Therapeutic strategies for Type 1 and Type 2 diabetes mellitus.

Although diabetes mellitus is a manageable disorder, the associated complications that result in significant morbidity and mortality worldwide necessitate novel approaches of pharmacologic, cell, and gene therapy for an eventual cure. A significant number of animal studies have demonstrated the potential of restoring normoglycemia by islet transplantation in the context of immunoregulation achieved by gene transfer of immunoregulatory genes to allo- and xenogeneic islets ex vivo. Examples include viral vector-mediated gene transfer of immunosuppressive cytokines, proteins that block co-stimulation and molecules that prevent apoptotic cell death. Additionally, gene and cell therapy has also been used to induce tolerance to auto- and alloantigens and to generate the tolerant state in autoimmune rodent animal models of Type 1 diabetes mellitus (T1DM) or rodent recipients of allogeneic/xenogeneic islet transplants.

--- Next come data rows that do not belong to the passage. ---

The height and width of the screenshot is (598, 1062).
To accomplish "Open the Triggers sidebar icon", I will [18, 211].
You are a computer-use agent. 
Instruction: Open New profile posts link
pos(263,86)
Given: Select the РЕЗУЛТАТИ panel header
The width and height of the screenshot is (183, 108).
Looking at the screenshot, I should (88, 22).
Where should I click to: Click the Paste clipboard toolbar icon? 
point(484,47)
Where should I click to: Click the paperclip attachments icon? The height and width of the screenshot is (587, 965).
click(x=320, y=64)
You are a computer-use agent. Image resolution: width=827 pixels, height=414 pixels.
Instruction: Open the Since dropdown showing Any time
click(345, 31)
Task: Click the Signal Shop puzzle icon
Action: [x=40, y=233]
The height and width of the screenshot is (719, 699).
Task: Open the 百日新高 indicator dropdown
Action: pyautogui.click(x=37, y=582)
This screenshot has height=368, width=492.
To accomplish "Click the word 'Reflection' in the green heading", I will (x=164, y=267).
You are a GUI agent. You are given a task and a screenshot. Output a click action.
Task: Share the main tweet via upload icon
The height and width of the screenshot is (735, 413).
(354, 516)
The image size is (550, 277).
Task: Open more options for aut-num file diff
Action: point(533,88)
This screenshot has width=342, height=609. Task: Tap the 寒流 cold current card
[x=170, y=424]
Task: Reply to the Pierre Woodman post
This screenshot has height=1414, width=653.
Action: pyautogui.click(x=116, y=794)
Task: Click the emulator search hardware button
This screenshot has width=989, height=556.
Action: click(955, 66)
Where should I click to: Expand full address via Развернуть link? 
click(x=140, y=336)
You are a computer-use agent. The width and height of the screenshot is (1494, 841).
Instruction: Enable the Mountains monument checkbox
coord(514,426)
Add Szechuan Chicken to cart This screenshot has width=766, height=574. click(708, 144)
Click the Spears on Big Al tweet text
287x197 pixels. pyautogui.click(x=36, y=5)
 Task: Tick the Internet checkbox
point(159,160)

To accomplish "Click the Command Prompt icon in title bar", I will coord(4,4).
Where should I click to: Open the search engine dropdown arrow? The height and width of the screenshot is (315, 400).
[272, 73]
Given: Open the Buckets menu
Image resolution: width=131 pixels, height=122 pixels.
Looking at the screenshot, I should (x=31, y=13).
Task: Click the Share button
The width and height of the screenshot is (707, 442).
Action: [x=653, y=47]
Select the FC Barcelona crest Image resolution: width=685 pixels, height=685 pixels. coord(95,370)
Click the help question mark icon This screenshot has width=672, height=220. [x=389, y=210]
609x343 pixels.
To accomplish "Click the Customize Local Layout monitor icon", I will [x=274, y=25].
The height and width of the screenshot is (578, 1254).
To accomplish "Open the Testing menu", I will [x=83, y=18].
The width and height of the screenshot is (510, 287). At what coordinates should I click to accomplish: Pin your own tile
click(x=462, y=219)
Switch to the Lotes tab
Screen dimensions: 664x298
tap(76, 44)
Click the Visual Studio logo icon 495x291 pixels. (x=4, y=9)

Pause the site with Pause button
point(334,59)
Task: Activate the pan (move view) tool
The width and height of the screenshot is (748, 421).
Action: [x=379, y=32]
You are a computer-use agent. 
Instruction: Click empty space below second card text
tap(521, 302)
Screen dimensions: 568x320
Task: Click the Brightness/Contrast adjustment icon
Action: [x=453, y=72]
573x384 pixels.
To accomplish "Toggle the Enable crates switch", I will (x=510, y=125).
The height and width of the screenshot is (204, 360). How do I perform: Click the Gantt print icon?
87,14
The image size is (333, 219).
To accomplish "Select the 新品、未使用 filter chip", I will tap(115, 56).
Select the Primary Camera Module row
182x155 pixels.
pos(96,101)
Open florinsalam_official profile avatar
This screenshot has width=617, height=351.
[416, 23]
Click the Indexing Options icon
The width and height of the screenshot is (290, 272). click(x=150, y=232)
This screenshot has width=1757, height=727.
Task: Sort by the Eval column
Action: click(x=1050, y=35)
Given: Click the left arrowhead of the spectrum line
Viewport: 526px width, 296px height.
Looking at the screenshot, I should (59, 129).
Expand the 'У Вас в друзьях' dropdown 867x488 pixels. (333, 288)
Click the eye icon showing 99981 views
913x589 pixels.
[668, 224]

Gene transfer of putative autoantigens is one example. The achievements of gene and cell therapy in Type 2 diabetes mellitus (T2DM) are less evident, but seminal studies promise that this modality can be relevant to treat and perhaps prevent the underlying causes of the disease including obesity and insulin resistance. Herein, we present an overview of the current status of drug, gene and cell therapy for T1DM and T2DM and we propose novel therapeutic options that could be clinically useful.